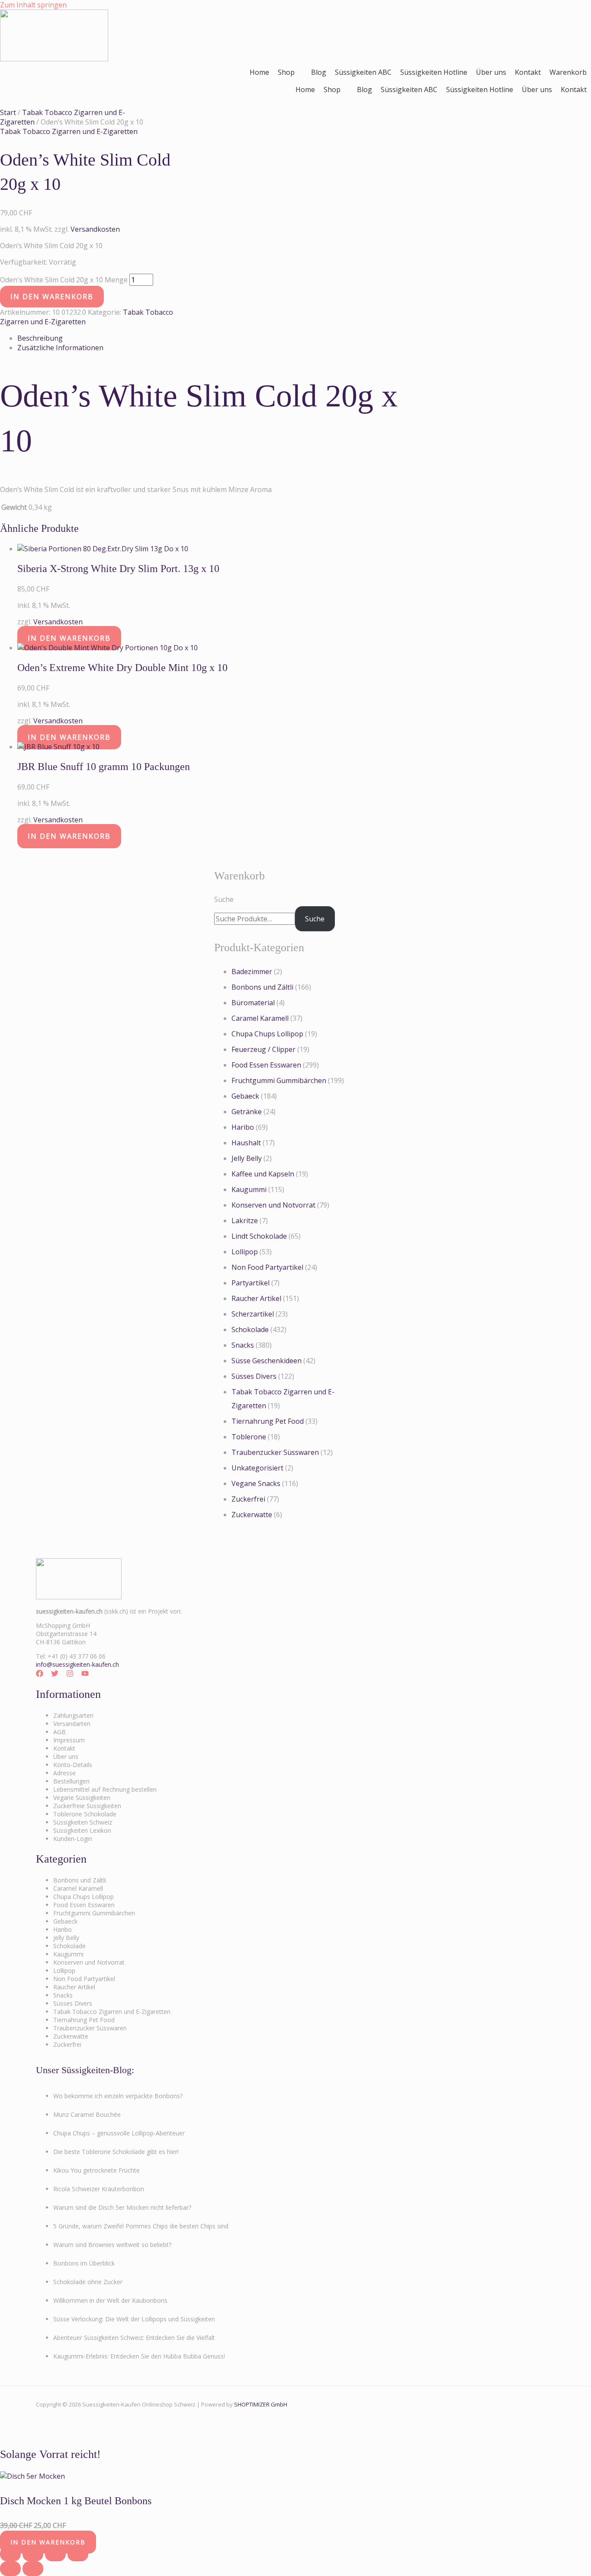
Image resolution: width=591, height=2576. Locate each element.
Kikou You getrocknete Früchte (96, 2170)
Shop (286, 72)
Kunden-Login (72, 1839)
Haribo (242, 1127)
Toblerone (248, 1436)
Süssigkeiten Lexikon (82, 1830)
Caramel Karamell (260, 1018)
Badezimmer (251, 971)
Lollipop (244, 1251)
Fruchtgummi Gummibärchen (278, 1080)
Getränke (246, 1111)
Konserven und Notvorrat (273, 1205)
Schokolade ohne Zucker (87, 2282)
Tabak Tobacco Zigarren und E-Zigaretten (69, 131)
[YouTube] (85, 1674)
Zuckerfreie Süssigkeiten (87, 1806)
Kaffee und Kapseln (262, 1174)
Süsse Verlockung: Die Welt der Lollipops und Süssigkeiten (134, 2319)
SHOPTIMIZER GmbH (260, 2404)
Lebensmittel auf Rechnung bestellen (105, 1789)
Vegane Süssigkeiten (81, 1797)
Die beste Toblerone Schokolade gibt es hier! (116, 2152)
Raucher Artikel (256, 1298)
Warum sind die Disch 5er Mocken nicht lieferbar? (122, 2207)
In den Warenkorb (51, 296)
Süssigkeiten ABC (363, 72)
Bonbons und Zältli (262, 987)
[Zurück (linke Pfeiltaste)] (10, 2568)
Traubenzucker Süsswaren (275, 1452)
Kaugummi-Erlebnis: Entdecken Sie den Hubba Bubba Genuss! (139, 2356)
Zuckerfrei (248, 1499)
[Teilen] (55, 2554)
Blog (318, 72)
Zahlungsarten (73, 1715)
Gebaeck (245, 1096)
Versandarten (71, 1723)
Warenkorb (568, 72)
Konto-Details (72, 1765)
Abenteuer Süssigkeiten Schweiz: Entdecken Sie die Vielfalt (134, 2337)
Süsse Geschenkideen (266, 1360)
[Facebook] (39, 1674)
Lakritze (244, 1220)
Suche (224, 899)
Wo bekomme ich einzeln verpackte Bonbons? (118, 2096)
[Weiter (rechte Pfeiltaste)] (32, 2568)
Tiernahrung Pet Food (267, 1421)
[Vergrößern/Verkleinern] (10, 2554)
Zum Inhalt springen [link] (33, 5)
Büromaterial (253, 1002)
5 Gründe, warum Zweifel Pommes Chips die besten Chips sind (140, 2226)
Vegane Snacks (255, 1483)
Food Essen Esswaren (266, 1065)
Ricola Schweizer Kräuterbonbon (98, 2189)
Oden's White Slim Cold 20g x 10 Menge (64, 279)
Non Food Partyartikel (267, 1267)
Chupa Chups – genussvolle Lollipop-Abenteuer (119, 2133)
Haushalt (246, 1142)
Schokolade (250, 1329)
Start (8, 112)
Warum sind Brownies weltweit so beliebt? (112, 2244)
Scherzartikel (252, 1314)
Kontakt (528, 72)
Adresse (64, 1773)
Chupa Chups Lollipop (267, 1034)
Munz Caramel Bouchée (87, 2114)
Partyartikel (250, 1283)
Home (259, 72)
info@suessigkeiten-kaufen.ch (77, 1664)
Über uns (491, 72)
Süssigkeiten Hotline (433, 72)
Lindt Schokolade (259, 1236)
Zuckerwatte (251, 1514)
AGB (59, 1732)
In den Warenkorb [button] (69, 638)
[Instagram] (70, 1674)
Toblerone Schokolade (84, 1814)
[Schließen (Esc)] (77, 2554)
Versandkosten (95, 229)
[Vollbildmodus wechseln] (32, 2554)
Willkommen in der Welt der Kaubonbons (110, 2300)
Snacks (242, 1345)
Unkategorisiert (257, 1468)
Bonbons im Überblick (84, 2263)
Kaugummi (249, 1189)
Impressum (69, 1740)
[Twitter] (54, 1674)
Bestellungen (71, 1781)
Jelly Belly (246, 1158)
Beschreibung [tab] (40, 338)
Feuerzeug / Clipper (263, 1049)
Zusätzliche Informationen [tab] (60, 347)
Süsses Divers (253, 1376)
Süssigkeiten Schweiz (82, 1822)
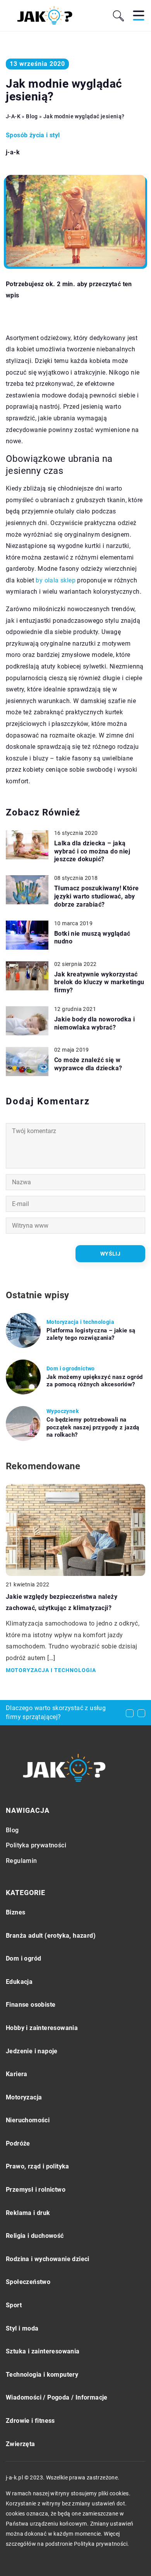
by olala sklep (56, 580)
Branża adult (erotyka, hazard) (51, 1935)
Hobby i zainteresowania (42, 2028)
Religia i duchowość (35, 2235)
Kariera (16, 2074)
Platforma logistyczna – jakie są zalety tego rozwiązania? (91, 1334)
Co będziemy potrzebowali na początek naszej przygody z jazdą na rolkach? (92, 1427)
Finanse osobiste (30, 2004)
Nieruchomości (28, 2120)
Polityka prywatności (36, 1845)
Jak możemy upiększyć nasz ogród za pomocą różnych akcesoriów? (94, 1381)
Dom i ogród (23, 1958)
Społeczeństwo (28, 2282)
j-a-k (13, 152)
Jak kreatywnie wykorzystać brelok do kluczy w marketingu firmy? (99, 982)
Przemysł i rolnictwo (35, 2189)
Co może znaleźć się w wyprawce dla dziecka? (88, 1064)
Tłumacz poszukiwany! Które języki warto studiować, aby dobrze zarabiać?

## THE PROBLEM:
Given the records above, reproduce precisely and only the lines between the line holding "Lakritze (244, 1220)" and the line holding "[Instagram] (70, 1674)", inclusive.

## ANSWER TO THE PROBLEM:
Lakritze (244, 1220)
Suche (224, 899)
Wo bekomme ich einzeln verpackte Bonbons? (118, 2096)
[Weiter (rechte Pfeiltaste)] (32, 2568)
Tiernahrung Pet Food (267, 1421)
[Vergrößern/Verkleinern] (10, 2554)
Zum Inhalt springen [link] (33, 5)
Büromaterial (253, 1002)
5 Gründe, warum Zweifel Pommes Chips die besten Chips sind (140, 2226)
Vegane Snacks (255, 1483)
Food Essen Esswaren (266, 1065)
Ricola Schweizer Kräuterbonbon (98, 2189)
Oden's White Slim Cold 20g x 10 Menge (64, 279)
Non Food Partyartikel (267, 1267)
Chupa Chups – genussvolle Lollipop-Abenteuer (119, 2133)
Haushalt (246, 1142)
Schokolade (250, 1329)
Start (8, 112)
Warum sind Brownies weltweit so beliebt? (112, 2244)
Scherzartikel (252, 1314)
Kontakt (528, 72)
Adresse (64, 1773)
Chupa Chups Lollipop (267, 1034)
Munz Caramel Bouchée (87, 2114)
Partyartikel (250, 1283)
Home (259, 72)
info@suessigkeiten-kaufen.ch (77, 1664)
Über uns (491, 72)
Süssigkeiten Hotline (433, 72)
Lindt Schokolade (259, 1236)
Zuckerwatte (251, 1514)
AGB (59, 1732)
In den Warenkorb [button] (69, 638)
[Instagram] (70, 1674)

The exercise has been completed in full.